▸ **Assignment**
Please repeat each entry. Match every word exactly.

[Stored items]
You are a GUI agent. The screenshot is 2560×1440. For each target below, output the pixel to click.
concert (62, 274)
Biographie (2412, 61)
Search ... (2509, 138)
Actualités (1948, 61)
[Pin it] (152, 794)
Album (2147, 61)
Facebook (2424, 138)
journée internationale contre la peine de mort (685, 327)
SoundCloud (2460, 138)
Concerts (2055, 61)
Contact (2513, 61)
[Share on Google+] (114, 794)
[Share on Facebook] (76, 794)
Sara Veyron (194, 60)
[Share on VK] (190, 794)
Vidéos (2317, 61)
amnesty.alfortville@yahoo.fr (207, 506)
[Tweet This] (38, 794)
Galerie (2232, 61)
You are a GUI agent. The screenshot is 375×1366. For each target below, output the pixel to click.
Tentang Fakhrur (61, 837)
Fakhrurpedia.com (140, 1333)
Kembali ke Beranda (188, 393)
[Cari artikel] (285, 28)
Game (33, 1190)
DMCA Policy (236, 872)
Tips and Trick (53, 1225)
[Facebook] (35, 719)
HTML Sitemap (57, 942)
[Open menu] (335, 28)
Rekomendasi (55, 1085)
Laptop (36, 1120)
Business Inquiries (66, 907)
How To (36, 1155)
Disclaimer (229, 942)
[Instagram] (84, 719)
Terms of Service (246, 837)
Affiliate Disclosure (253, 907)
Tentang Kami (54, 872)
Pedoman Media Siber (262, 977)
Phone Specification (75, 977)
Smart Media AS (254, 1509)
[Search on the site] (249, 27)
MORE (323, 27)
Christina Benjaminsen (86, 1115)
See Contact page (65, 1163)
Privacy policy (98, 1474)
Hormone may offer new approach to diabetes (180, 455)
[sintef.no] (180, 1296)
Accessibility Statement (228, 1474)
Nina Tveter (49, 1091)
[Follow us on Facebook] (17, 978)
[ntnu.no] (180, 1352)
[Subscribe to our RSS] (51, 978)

▸ **Reply to the task**
You are a GUI agent. The screenshot is 2560×1440. For each target below, output the pixel to click.
concert (62, 274)
Biographie (2412, 61)
Search ... (2509, 138)
Actualités (1948, 61)
[Pin it] (152, 794)
Album (2147, 61)
Facebook (2424, 138)
journée internationale contre la peine de mort (685, 327)
SoundCloud (2460, 138)
Concerts (2055, 61)
Contact (2513, 61)
[Share on Google+] (114, 794)
[Share on Facebook] (76, 794)
Sara Veyron (194, 60)
[Share on VK] (190, 794)
Vidéos (2317, 61)
amnesty.alfortville@yahoo.fr (207, 506)
[Tweet This] (38, 794)
Galerie (2232, 61)
You are a GUI agent. The screenshot is 375×1366. For each target below, output the pixel to click.
Tentang Fakhrur (61, 837)
Fakhrurpedia.com (140, 1333)
Kembali ke Beranda (188, 393)
[Cari artikel] (285, 28)
Game (33, 1190)
DMCA Policy (236, 872)
Tips and Trick (53, 1225)
[Facebook] (35, 719)
HTML Sitemap (57, 942)
[Open menu] (335, 28)
Rekomendasi (55, 1085)
Laptop (36, 1120)
Business Inquiries (66, 907)
How To (36, 1155)
Disclaimer (229, 942)
[Instagram] (84, 719)
Terms of Service (246, 837)
Affiliate Disclosure (253, 907)
Tentang Kami (54, 872)
Pedoman Media Siber (262, 977)
Phone Specification (75, 977)
Smart Media AS (254, 1509)
[Search on the site] (249, 27)
MORE (323, 27)
Christina Benjaminsen (86, 1115)
See Contact page (65, 1163)
Privacy policy (98, 1474)
Hormone may offer new approach to diabetes (180, 455)
[sintef.no] (180, 1296)
Accessibility Statement (228, 1474)
Nina Tveter (49, 1091)
[Follow us on Facebook] (17, 978)
[ntnu.no] (180, 1352)
[Subscribe to our RSS] (51, 978)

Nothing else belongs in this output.